Monday, January 31, 2011

Use the VCs on advice from experts

Current media articles have the use of physicians, scientists and experts from pharmaceutical companies and hedge funds, casting often investigated in an unflattering light. Experts can play a valuable role, but is it a case of caveat emptor - and sometimes for the experts and the Organization, the setting. New products, biotech, medical technology companies trying to promote such as a medical expert perceived objectivity could undermine when financial relationships are clearly not in advance.  Experts, providing information on hedge funds must be careful not to disclose non-public information about publicly traded companies and run into conflict with the insider trading restrictions.


Capitalists rely often personal and business networks to help collect venture investment information to make smart investments in private companies.   Because early-stage venture firm invest in public stocks or independent projects promote work experts with VCs can and VCs work the reputation or objectivity with experts with no risk.


Here is how I and other venture capitalists use external experts:


Personal networks, tend to be by far the most valuable. For example, contact sometimes I one childhood friend, who is now an orthopedic surgeon at the Cleveland Clinic. If think CCV is about investing in a product surgery, I would ask his opinion. Its input is good - and it's free advice from a valuable source.


As other VCs I see for the professional guidance within existing portfolio companies. I am currently a project, relating to a software system for gene sequencing, for example, and I have a chief technical officer at a CCV portfolio company, very knowledgeable in this area is consulted.
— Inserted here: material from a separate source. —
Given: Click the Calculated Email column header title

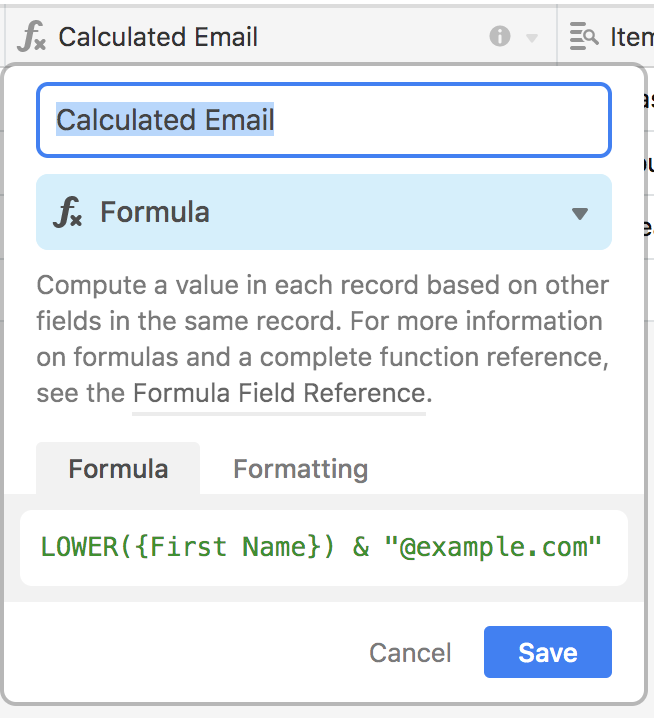Looking at the screenshot, I should 158,37.
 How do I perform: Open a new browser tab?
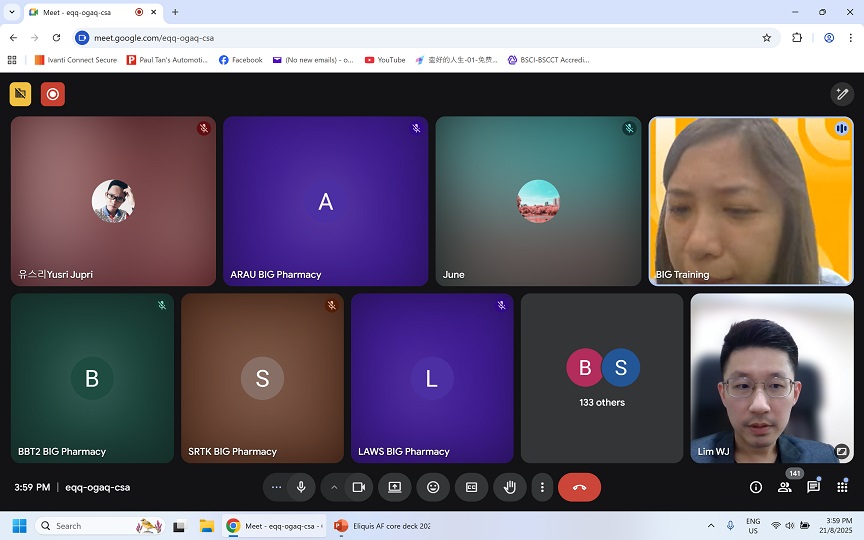[x=175, y=12]
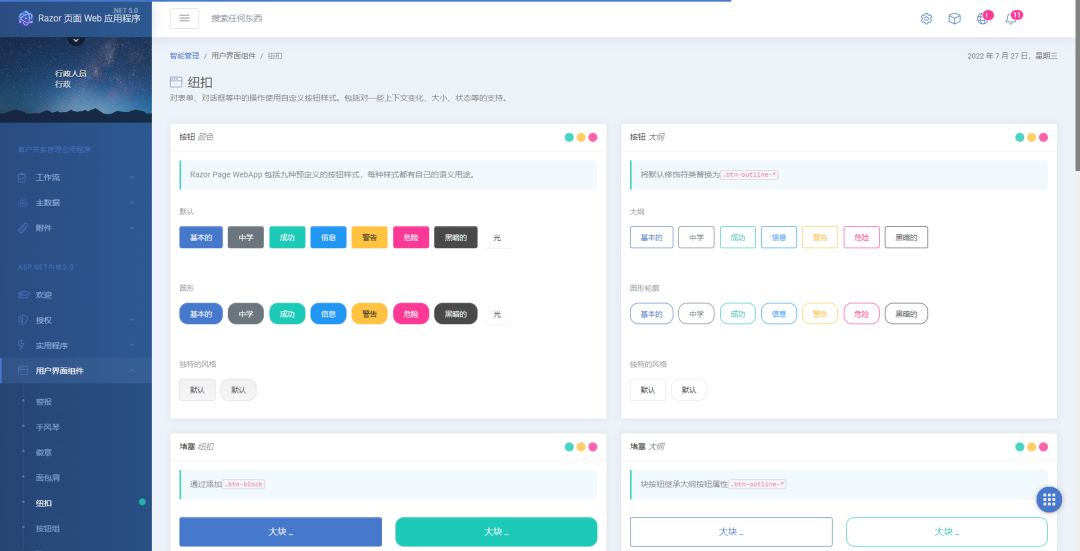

Sometimes I pay for advice other VCs to do, and it is often the price value. At one point I saw a diabetes-related startup focusing on glucose intolerance and won a diabetic's expert by Abbott Laboratories, who understand the market, competition and what would be required to make this start successful. Ultimately CCV decided against this investment, partially due to make its input. Advice that helps dissuade from an investment venture capitalists to make every bit as valuable as consulting prods gives it because fail more startups ultimately a successful investment.


When to pay a VC for advice, he too cautious, he selects. In particular, people avoid to have skin in the game because you have published work in the area of interest or maybe even a product is what I am considering funding similar to have invented. Information from these people can be biased and therefore dangerous for a portfolio companies.


John Steuart is Managing Director at Claremont Creek Ventures.